| Après
la ville d'Outremont
et la Communauté
urbaine de Montréal, ville de Laval fait l'objet d'une plainte
de discrimination par le MLQ en raison de la récitation obligatoire
d'une prière lors de l'ouverture des séances du conseil municipal.
La Commission des droits de la personne a accepté de faire enquête
et demande au maire de Laval de fournir des explications sur la
pratique de la prière accompagnée du signe de la croix lors des
séances publiques du conseil.
Malgré le dépôt de la plainte, le conseil municipal persiste dans
la pratique religieuse de la prière à l'hôtel de ville.
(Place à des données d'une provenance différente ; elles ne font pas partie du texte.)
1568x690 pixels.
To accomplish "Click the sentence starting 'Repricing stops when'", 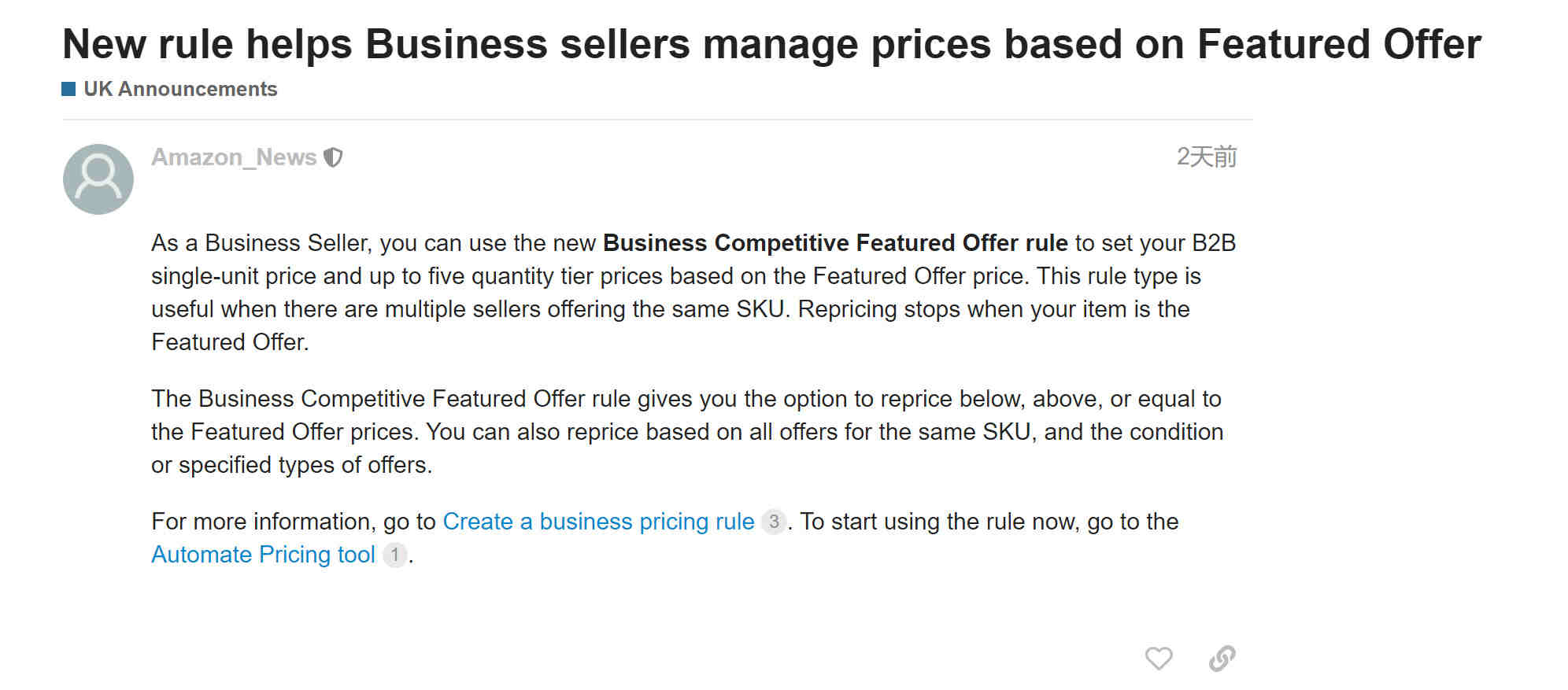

Le directeur
du contentieux, Me Jean Allaire, affirme que la plainte du MLQ
est un signe d'intolérance envers ceux qui croient en un être
supérieur.
Le MLQ rend publics les principaux documents de l’enquête par
la Commission
des droits de la personne et des droits de la jeunesse de
même que la décision rendue le 15 décembre 2003.
Le
22 septembre 2006, le Tribunal des droits de la personne déclare
discriminatoire la récitation de la prière aux assemblées du conseil
municipal de Laval et ordonne la cessation de cette pratique.
Le
Tribunal des droits de la personne reconnaît que les articles
74 et 116 de la Charte doivent être interprétés
de manière à encourager des organismes comme le
MLQ à remplir leur mission de défense.
Le
Mouvement laïque québécois remet le Prix
Condorcet-Dessaulles 2008 à Danielle Payette.